### Task objective
Your response should consist of the data that follows, repeated in full without alteration.

━━━━━━━━

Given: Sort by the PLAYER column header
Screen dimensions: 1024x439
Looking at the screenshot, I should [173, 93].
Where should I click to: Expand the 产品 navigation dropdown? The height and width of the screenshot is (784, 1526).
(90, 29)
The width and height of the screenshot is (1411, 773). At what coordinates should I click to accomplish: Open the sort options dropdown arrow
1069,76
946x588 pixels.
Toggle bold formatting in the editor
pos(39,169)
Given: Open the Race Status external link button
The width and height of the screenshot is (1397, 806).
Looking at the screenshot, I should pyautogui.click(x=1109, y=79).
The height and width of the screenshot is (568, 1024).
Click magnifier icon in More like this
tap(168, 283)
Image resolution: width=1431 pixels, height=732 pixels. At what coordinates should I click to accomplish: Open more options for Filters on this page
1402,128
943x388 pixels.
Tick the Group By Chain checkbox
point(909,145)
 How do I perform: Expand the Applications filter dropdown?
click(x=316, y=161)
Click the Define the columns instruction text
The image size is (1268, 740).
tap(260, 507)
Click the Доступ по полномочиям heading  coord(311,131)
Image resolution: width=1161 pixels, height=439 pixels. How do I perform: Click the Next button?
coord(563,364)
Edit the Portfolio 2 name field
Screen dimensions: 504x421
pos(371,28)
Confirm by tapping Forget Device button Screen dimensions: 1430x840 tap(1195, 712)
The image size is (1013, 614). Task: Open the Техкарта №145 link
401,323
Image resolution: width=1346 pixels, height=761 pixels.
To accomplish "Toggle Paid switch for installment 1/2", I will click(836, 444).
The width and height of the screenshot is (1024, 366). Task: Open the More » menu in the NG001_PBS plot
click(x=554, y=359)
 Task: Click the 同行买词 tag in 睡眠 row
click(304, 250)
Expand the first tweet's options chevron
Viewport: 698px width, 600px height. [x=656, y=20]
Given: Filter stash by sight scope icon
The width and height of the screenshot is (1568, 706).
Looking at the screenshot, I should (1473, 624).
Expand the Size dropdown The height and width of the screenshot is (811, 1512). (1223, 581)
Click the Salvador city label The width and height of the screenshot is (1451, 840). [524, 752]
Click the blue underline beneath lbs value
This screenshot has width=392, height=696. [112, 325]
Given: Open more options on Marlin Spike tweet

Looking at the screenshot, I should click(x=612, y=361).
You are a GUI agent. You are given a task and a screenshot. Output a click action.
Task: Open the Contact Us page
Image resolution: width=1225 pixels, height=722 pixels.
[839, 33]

━━━━━━━━

### Answer for the task
Given: Sort by the PLAYER column header
Screen dimensions: 1024x439
Looking at the screenshot, I should [173, 93].
Where should I click to: Expand the 产品 navigation dropdown? The height and width of the screenshot is (784, 1526).
(90, 29)
The width and height of the screenshot is (1411, 773). At what coordinates should I click to accomplish: Open the sort options dropdown arrow
1069,76
946x588 pixels.
Toggle bold formatting in the editor
pos(39,169)
Given: Open the Race Status external link button
The width and height of the screenshot is (1397, 806).
Looking at the screenshot, I should pyautogui.click(x=1109, y=79).
The height and width of the screenshot is (568, 1024).
Click magnifier icon in More like this
tap(168, 283)
Image resolution: width=1431 pixels, height=732 pixels. At what coordinates should I click to accomplish: Open more options for Filters on this page
1402,128
943x388 pixels.
Tick the Group By Chain checkbox
point(909,145)
 How do I perform: Expand the Applications filter dropdown?
click(x=316, y=161)
Click the Define the columns instruction text
The image size is (1268, 740).
tap(260, 507)
Click the Доступ по полномочиям heading  coord(311,131)
Image resolution: width=1161 pixels, height=439 pixels. How do I perform: Click the Next button?
coord(563,364)
Edit the Portfolio 2 name field
Screen dimensions: 504x421
pos(371,28)
Confirm by tapping Forget Device button Screen dimensions: 1430x840 tap(1195, 712)
The image size is (1013, 614). Task: Open the Техкарта №145 link
401,323
Image resolution: width=1346 pixels, height=761 pixels.
To accomplish "Toggle Paid switch for installment 1/2", I will click(836, 444).
The width and height of the screenshot is (1024, 366). Task: Open the More » menu in the NG001_PBS plot
click(x=554, y=359)
 Task: Click the 同行买词 tag in 睡眠 row
click(304, 250)
Expand the first tweet's options chevron
Viewport: 698px width, 600px height. [x=656, y=20]
Given: Filter stash by sight scope icon
The width and height of the screenshot is (1568, 706).
Looking at the screenshot, I should (1473, 624).
Expand the Size dropdown The height and width of the screenshot is (811, 1512). (1223, 581)
Click the Salvador city label The width and height of the screenshot is (1451, 840). [524, 752]
Click the blue underline beneath lbs value
This screenshot has width=392, height=696. [112, 325]
Given: Open more options on Marlin Spike tweet

Looking at the screenshot, I should click(x=612, y=361).
You are a GUI agent. You are given a task and a screenshot. Output a click action.
Task: Open the Contact Us page
Image resolution: width=1225 pixels, height=722 pixels.
[839, 33]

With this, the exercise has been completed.